String Operators¶
Strings support concatenation and repetition operators:
| Operator | Description | Example | Result |
|---|---|---|---|
+ |
Concatenation | "Hello" + " " + "World" |
"Hello World" |
* |
Repetition | "ab" * 3 |
"ababab" |
* |
Repetition (reversed) | 3 * "ab" |
"ababab" |
in |
Substring test | "ell" in "Hello" |
True |
== |
Equality | "abc" == "abc" |
True |
!= |
Inequality | "abc" != "xyz" |
True |
< |
Less than | "abc" < "abd" |
True |
> |
Greater than | "abd" > "abc" |
True |
<= |
Less than or equal | "abc" <= "abc" |
True |
>= |
Greater than or equal | "abc" >= "abc" |
True |
# String concatenation
greeting = "Hello" + ", " + "World!"
print(greeting) # "Hello, World!"
# String with other types requires explicit conversion
value = 42
message = "Value: " + str(value) # Must convert int to str
# String repetition (both directions work, matching Python)
separator = "-" * 40
print(separator) # "----------------------------------------"

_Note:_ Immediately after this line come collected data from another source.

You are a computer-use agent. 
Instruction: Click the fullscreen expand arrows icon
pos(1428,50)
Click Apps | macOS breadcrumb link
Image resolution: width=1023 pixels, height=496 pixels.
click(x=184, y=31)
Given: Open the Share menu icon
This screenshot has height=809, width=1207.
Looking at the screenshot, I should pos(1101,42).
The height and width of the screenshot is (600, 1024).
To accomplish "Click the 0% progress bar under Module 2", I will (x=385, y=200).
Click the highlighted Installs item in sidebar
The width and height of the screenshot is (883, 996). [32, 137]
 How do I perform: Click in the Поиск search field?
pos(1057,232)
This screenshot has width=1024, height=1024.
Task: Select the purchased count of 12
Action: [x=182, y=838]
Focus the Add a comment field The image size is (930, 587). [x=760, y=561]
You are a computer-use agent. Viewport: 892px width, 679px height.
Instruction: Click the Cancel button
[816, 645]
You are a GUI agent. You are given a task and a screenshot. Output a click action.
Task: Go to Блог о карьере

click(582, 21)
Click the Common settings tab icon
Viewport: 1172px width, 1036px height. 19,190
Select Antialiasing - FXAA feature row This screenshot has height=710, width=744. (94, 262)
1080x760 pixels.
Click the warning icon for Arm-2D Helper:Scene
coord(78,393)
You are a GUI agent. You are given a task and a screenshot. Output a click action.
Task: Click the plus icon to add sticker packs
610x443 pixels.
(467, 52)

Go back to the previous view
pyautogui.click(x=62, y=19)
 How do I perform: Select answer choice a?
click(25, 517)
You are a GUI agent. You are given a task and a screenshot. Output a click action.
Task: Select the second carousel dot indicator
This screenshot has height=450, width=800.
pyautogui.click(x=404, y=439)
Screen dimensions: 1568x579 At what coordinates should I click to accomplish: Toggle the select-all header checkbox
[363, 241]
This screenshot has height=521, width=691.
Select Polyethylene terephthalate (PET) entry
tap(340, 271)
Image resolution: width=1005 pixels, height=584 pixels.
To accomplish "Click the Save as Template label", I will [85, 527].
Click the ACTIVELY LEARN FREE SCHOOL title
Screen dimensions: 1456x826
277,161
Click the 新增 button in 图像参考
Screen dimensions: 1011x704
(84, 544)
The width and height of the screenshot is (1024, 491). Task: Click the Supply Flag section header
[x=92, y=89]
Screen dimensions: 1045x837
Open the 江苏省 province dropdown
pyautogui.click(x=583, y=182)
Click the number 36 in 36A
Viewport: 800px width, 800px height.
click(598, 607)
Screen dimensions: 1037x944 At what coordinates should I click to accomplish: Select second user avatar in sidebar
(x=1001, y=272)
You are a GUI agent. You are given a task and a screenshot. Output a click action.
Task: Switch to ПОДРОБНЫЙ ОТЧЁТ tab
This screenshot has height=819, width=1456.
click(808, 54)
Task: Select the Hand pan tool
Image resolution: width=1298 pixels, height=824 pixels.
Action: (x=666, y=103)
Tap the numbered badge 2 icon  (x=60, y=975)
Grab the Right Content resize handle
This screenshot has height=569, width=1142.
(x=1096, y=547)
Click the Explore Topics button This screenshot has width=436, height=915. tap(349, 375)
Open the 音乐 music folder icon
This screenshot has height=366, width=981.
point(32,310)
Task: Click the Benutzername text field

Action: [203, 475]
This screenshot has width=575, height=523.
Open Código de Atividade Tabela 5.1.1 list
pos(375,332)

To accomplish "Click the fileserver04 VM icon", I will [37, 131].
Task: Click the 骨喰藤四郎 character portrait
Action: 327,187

also_separator = 40 * "-" # Also valid
print(also_separator) # "----------------------------------------"
# Substring membership
if "error" in log_message:
handle_error()
Type Safety¶
Unlike Python, Sharpy does not allow implicit string concatenation with non-string types:
# ✅ Valid
"Count: " + str(42)
f"Count: {42}" # F-strings handle conversion
# ❌ Invalid - type error
"Count: " + 42 # ERROR: cannot concatenate str and int
Implementation
- ✅ + uses native C# string concatenation, * maps to Sharpy.StringHelpers.Repeat(), comparisons use native System.String ordinal comparison, in maps to string.Contains().